Maneesh Soni wrote:
Hi Dave,
Following is a list of a few proposed improvements to crash utility though
for most of the items there are no names associated.
Please let us know if these look useful or not. And if found appropriate
would it be possible for you to merge these with the crash todo list.
Thanks to Badari Pulavarty, Richard Moore and Vara Prasad for the inputs.
Regards
Maneesh
--------------------------------------------------------------------------------
DESCRIPTION:
clean & correct stack back traces on platforms ALL the time.
- x86_64 (currently wrong and need fixing)
- frame pointers off ? (on x86 we still don't have frame pointers on)
RESOLUTION STATUS: Work-in-progress by Rachita Kothiyal <rachita(a)in.ibm.com>
Certainly a welcome task. I suggest segregating the code in a separate
file (as done with lkcd_x86_trace.c), and the new entry point can simply
be plugged into machdep->back_trace function pointer at init time.
There should also be an "out" to allow it to be set back to use the
current x86_64_low_budget_back_trace_cmd(). Also, if it doesn't
support -fomit-frame-pointer, it's not worth doing.
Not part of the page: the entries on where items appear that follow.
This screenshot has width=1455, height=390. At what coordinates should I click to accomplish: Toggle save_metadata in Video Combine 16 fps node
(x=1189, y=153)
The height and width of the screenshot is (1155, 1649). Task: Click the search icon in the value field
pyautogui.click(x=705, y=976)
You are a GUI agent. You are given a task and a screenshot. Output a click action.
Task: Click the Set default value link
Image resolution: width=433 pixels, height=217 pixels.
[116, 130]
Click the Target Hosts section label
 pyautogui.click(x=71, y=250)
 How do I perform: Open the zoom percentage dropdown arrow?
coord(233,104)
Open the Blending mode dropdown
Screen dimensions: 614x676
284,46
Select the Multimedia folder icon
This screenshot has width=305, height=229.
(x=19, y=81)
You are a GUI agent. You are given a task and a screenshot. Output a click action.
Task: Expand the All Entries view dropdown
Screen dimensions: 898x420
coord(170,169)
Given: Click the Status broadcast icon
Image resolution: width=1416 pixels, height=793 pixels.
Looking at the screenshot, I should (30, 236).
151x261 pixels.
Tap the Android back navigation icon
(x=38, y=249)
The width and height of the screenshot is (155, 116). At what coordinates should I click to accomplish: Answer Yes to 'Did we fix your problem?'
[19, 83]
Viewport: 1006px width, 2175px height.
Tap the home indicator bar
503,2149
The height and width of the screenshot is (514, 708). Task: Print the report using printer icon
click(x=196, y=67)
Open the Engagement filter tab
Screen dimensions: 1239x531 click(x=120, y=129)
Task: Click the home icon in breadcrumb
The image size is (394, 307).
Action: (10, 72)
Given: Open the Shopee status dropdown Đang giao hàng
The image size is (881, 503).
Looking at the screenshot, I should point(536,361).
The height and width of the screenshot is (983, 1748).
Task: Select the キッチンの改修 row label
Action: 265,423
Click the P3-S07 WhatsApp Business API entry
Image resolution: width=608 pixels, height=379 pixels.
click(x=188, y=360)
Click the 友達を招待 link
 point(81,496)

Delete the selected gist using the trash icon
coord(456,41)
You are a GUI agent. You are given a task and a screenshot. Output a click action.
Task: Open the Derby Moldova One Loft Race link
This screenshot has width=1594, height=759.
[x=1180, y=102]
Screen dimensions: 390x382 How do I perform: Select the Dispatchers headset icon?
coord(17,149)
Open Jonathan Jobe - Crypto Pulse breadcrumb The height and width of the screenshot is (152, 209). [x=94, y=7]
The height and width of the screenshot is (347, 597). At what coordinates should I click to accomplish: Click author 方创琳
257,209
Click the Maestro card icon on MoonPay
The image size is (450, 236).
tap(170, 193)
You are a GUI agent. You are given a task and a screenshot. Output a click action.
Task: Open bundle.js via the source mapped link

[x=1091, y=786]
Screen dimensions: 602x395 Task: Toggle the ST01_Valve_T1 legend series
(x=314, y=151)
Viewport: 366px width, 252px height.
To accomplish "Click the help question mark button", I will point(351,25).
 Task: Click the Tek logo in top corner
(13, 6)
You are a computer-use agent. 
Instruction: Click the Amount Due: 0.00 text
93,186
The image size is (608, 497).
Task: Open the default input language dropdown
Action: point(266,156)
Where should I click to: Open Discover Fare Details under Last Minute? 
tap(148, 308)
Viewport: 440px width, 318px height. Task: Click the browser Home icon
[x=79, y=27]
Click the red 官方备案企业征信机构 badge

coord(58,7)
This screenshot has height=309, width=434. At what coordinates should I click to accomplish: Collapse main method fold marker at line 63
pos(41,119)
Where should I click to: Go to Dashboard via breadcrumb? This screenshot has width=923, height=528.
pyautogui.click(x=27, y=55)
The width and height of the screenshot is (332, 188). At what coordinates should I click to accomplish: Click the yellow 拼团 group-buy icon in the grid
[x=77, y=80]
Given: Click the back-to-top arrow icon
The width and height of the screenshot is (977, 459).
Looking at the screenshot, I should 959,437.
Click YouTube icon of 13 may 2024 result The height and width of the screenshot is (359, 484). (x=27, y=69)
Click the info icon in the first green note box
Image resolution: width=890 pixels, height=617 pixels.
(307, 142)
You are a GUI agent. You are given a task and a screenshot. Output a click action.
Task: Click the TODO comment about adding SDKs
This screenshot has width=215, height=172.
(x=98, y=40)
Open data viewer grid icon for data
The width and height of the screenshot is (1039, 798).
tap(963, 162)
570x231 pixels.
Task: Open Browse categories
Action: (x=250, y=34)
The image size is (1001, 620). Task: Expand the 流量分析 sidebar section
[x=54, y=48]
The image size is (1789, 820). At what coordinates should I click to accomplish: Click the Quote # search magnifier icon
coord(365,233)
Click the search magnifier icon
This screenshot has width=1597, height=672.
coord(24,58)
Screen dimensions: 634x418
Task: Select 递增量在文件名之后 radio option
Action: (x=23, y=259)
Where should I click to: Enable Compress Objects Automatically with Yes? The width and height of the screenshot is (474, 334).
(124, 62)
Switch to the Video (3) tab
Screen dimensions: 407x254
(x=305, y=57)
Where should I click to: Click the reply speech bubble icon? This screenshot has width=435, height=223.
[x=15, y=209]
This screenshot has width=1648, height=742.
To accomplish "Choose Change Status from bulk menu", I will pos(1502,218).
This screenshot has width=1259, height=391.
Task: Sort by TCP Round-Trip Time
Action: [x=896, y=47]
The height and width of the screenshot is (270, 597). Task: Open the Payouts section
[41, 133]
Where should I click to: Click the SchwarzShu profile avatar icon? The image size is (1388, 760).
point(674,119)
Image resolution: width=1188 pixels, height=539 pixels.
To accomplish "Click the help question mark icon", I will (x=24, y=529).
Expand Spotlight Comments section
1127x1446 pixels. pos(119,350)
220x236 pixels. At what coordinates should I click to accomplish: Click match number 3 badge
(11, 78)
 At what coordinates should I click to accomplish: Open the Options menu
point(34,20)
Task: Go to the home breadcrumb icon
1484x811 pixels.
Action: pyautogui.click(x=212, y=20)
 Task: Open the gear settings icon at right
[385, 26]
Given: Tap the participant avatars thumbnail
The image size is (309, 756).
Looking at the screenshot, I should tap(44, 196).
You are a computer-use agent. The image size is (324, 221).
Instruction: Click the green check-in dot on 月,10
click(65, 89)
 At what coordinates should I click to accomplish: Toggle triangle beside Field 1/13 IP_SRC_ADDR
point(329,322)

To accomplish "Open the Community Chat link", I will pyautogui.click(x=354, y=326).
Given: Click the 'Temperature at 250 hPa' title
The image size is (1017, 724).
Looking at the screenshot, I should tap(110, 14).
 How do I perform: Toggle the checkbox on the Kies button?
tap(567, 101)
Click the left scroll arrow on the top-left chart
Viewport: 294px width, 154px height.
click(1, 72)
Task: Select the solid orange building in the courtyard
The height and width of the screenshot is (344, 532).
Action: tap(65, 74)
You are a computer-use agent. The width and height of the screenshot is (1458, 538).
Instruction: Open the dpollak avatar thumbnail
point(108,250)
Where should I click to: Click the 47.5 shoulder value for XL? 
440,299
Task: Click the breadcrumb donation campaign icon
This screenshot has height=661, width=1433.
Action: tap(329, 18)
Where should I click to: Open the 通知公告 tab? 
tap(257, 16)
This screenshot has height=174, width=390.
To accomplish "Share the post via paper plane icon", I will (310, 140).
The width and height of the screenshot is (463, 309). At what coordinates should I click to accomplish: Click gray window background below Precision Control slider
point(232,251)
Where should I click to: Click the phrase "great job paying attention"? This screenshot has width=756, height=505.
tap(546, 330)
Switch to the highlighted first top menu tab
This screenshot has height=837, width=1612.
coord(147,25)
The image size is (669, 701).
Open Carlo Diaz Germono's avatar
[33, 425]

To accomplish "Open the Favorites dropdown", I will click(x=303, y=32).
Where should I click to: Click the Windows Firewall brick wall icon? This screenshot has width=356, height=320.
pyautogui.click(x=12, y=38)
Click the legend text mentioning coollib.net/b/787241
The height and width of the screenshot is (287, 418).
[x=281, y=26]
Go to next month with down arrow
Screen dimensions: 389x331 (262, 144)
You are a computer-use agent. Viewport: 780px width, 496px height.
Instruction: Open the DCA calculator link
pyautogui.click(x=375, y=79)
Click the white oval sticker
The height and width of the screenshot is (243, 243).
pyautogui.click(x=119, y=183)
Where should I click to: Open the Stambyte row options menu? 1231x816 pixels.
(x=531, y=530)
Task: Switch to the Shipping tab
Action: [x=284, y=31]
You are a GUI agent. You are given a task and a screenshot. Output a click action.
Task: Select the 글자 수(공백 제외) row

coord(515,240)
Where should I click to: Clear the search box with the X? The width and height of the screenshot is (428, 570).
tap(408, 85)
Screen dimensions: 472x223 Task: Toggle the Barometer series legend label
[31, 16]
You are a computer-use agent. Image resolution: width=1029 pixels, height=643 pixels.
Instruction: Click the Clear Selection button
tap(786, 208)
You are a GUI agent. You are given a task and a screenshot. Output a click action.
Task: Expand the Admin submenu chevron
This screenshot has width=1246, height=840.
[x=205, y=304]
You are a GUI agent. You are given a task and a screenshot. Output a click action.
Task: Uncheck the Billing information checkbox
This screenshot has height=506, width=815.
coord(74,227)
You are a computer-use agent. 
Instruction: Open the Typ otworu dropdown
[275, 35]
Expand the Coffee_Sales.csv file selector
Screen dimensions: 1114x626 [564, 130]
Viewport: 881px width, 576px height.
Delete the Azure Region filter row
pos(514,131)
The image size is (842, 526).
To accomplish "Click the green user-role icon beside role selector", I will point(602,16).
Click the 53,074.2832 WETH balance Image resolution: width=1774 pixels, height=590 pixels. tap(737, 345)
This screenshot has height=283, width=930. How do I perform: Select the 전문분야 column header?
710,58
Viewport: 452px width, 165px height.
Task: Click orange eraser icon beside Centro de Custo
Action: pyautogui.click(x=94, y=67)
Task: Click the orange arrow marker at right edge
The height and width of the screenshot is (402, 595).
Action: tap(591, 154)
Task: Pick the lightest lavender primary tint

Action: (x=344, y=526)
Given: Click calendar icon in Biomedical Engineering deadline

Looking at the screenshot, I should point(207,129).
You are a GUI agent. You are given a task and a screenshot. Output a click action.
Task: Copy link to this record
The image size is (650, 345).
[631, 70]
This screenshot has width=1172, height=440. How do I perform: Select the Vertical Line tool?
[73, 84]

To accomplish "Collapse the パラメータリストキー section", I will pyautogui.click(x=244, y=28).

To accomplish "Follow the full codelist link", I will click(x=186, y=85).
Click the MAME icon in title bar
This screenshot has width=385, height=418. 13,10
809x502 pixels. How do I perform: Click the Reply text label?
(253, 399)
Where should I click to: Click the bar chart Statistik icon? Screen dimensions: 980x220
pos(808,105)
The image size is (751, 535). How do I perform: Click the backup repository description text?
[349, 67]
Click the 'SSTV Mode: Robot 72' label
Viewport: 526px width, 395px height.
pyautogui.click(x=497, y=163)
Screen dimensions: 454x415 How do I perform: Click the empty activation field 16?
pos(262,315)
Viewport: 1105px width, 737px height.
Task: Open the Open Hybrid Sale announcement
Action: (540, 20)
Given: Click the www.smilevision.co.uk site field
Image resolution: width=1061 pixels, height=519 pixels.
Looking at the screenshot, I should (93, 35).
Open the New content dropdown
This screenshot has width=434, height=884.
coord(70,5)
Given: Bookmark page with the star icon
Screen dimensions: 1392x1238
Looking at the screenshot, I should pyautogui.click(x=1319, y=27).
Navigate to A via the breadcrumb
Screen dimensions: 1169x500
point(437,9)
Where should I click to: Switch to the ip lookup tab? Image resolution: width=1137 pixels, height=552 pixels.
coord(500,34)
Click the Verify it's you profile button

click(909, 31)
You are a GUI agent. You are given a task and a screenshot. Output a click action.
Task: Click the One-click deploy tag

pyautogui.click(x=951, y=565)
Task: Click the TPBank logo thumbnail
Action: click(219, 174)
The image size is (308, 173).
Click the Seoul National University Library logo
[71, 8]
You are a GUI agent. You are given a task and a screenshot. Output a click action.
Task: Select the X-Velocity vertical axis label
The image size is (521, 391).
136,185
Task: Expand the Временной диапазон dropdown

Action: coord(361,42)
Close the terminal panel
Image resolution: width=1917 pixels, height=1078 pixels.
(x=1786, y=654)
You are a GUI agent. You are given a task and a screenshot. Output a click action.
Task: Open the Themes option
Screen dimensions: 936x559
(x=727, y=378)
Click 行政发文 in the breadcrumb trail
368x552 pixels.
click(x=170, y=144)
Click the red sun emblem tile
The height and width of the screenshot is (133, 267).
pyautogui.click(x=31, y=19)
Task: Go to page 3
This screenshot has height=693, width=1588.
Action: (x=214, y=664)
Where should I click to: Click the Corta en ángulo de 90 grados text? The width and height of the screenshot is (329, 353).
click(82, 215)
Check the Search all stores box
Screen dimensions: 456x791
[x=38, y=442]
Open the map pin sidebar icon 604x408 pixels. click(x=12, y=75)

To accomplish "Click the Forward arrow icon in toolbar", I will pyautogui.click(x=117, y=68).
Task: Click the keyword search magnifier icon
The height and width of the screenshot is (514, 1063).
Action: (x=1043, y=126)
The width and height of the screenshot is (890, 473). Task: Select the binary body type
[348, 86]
--------------------------------------------------------------------------------
DESCRIPTION:
Code restructuring:
- move as much code for advanced commands to libraries so that
crash is at least able to open the dump image and perform minimal
set of commands like bt, dump dmesg log, disassemble etc. irrespective
of kernel version.
- code is hard to read & understand - need to re-write some of the
basic subsystems like memory mapping, pagetable management etc
RESOLUTION STATUS:
Work-in-progress by Dave Wilder <dwilder(a)us.ibm.com> and
Maneesh Soni <maneesh(a)in.ibm.com>
I don't quite understand how moving code to libraries is going to
achieve the goal here. Things in some of the various *_init() functions
could certainly be streamlined (or skipped) in order to make it more
likely to make it to the first prompt. For example, the task table initialization
could be made to simply fill in the context data for just the panic task.
(But it almost sounds like you just want to use gdb alone for the minimal
set of commands you've listed?)
As far as "re-writes" are concerned, please keep in mind the
necessity of backwards-compatibility. I'd much rather keep the current
code -- that's known to work -- in place, and if you come up with
something new, or re-shuffled, make it only callable when the kernel
is of a known kernel version or later.
The point is, let's not just re-invent the wheel just for purpose of
re-inventing the wheel.
--------------------------------------------------------------------------------
DESCRIPTION:
Crash & kernel version independence:
kernel headers & code - reuse ? It would be nice to figure
out a way to include kernel headers and sections of kernel code
to do hard stuff (like memory mapping functions page_to_pfn,
pfn_to_page, pagetable decoding etc..).
RESOLUTION STATUS:
Work-in-progress by Dave Wilder <dwilder(a)us.ibm.com> and
Maneesh Soni <maneesh(a)in.ibm.com>
I don't particularly like this suggestion. (I thought we just went through
a problem where Ubuntu kernels don't even have kernel headers?)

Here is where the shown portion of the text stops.